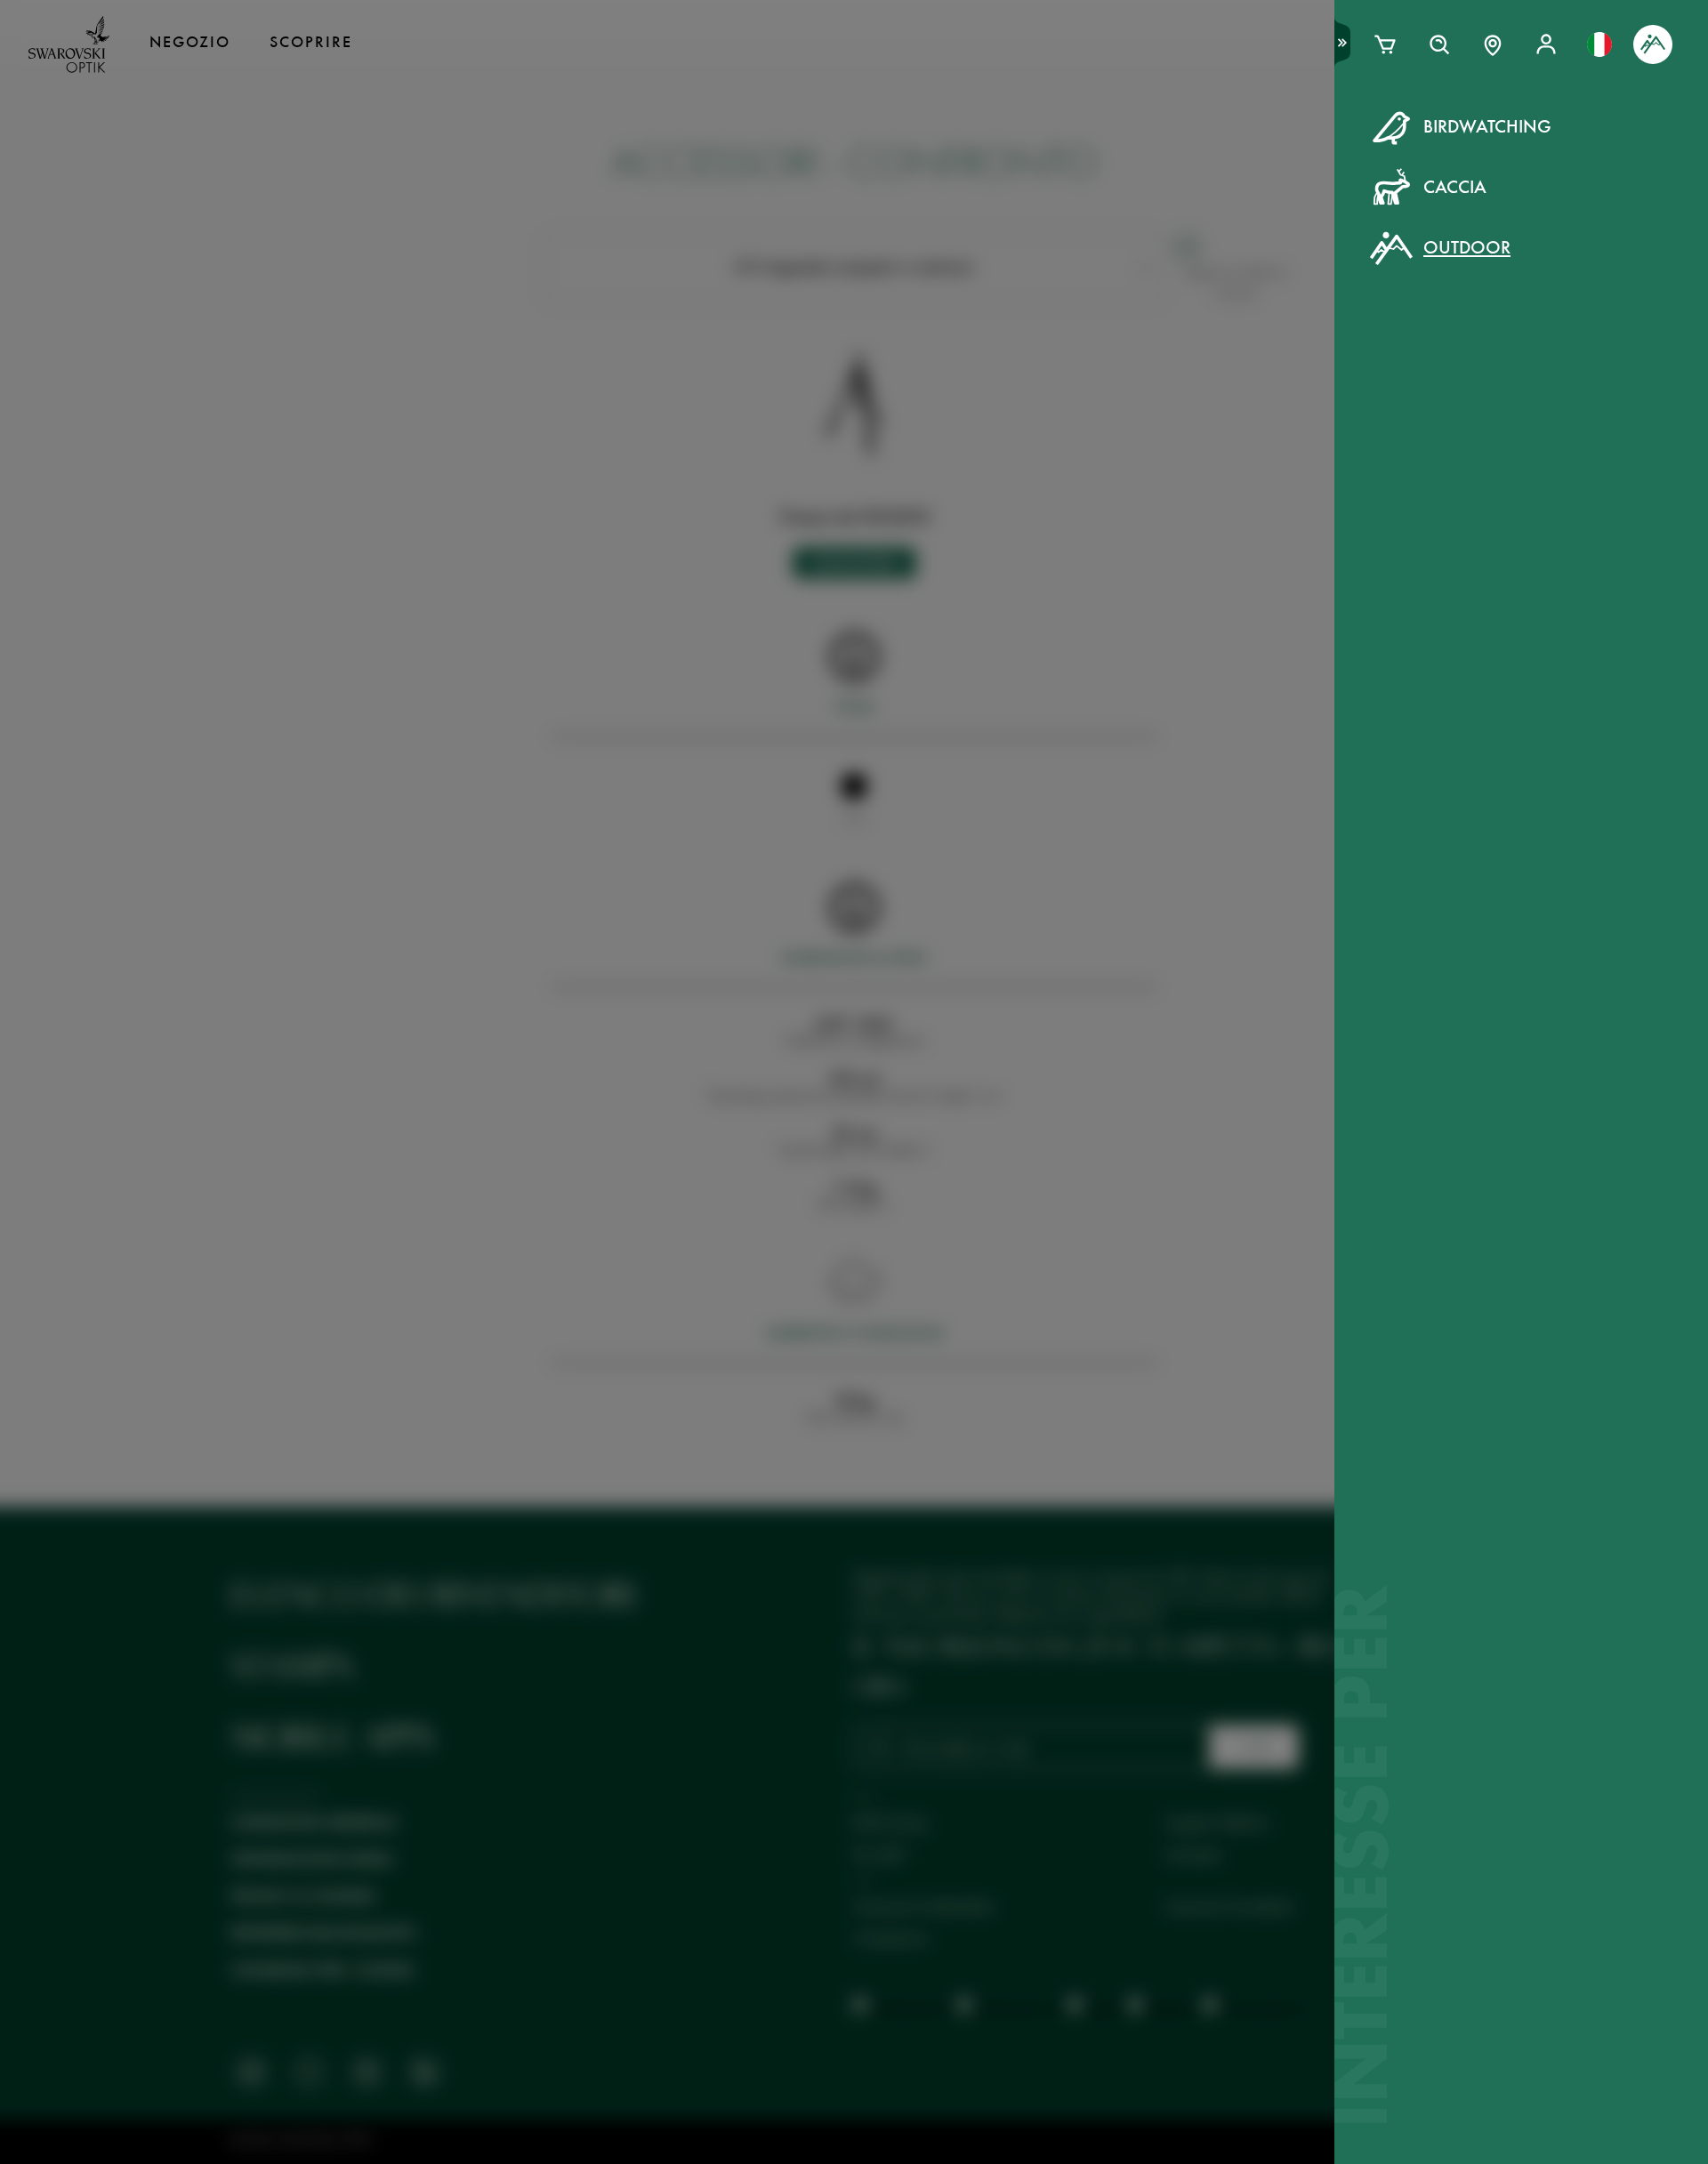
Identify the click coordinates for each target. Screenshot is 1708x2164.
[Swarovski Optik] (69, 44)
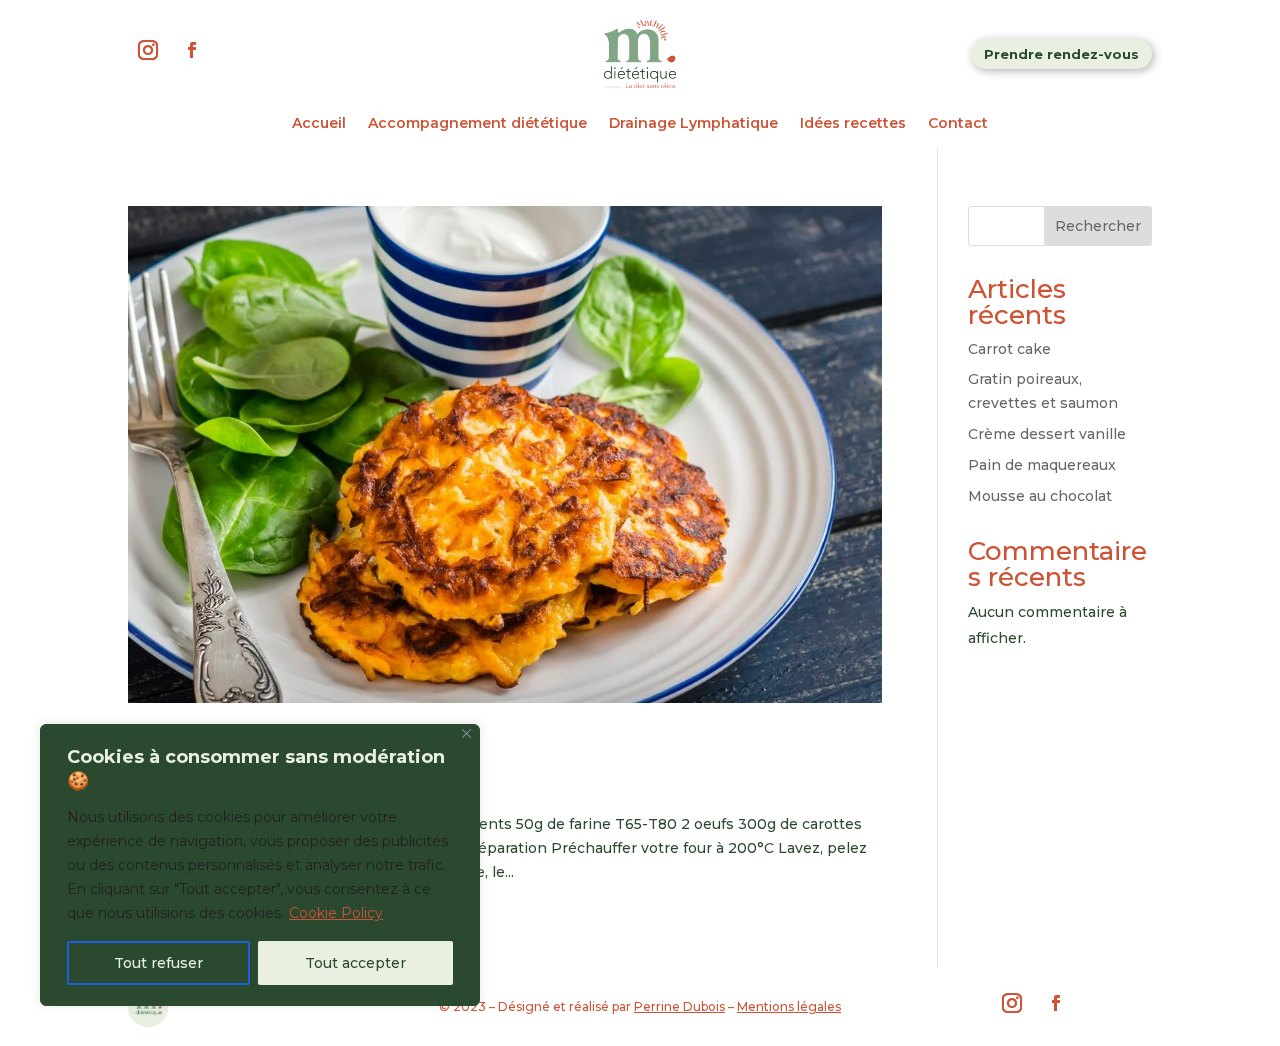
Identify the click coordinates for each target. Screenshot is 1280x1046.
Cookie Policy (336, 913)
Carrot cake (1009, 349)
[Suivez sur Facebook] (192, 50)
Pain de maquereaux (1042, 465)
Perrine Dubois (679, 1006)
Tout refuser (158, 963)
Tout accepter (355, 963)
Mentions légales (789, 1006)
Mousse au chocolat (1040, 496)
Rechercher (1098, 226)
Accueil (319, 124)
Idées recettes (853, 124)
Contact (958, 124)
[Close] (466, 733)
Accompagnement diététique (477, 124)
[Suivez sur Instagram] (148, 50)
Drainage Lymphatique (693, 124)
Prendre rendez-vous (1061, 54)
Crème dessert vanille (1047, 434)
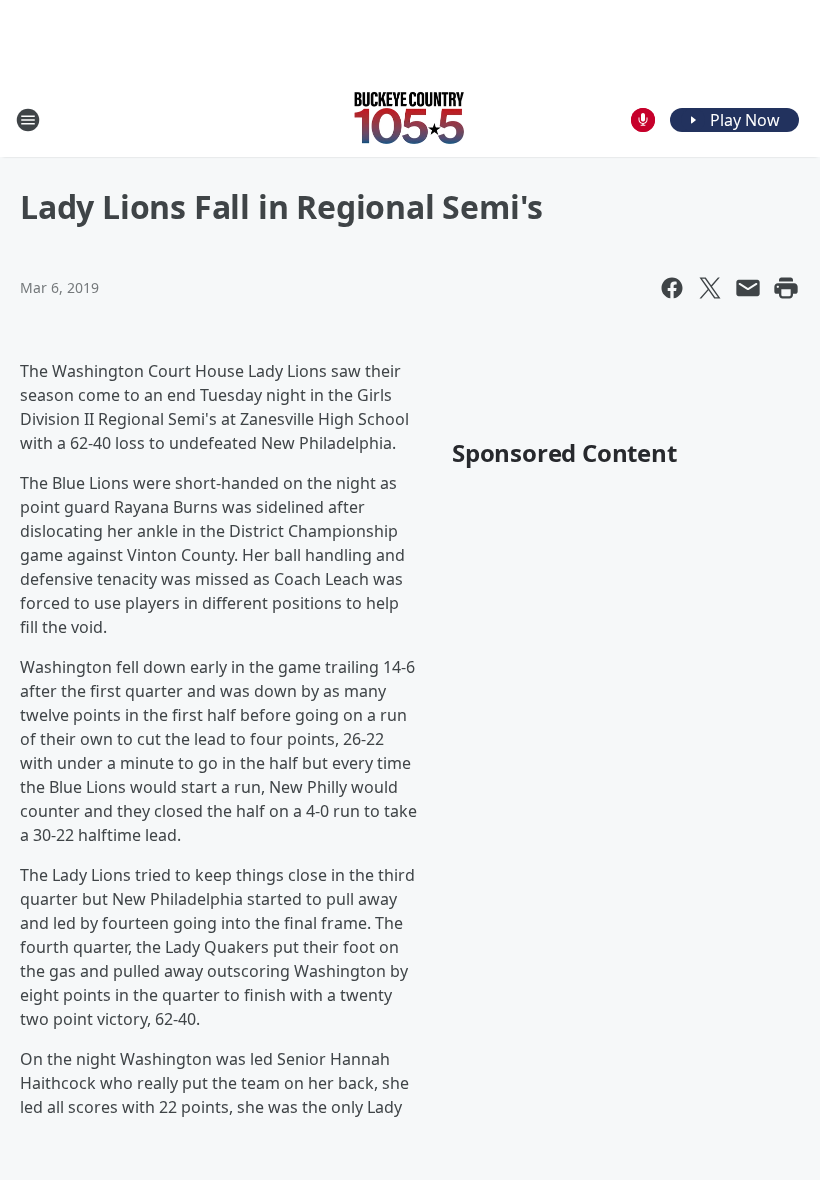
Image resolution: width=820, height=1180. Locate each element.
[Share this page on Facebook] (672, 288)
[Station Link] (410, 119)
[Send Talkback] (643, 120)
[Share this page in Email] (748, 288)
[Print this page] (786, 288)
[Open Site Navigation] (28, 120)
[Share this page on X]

☆ ☆ ☆

Using the records above, filter out every line that lacks the string "Share" and copy the rest.

[Share this page on Facebook] (672, 288)
[Share this page in Email] (748, 288)
[Share this page on X]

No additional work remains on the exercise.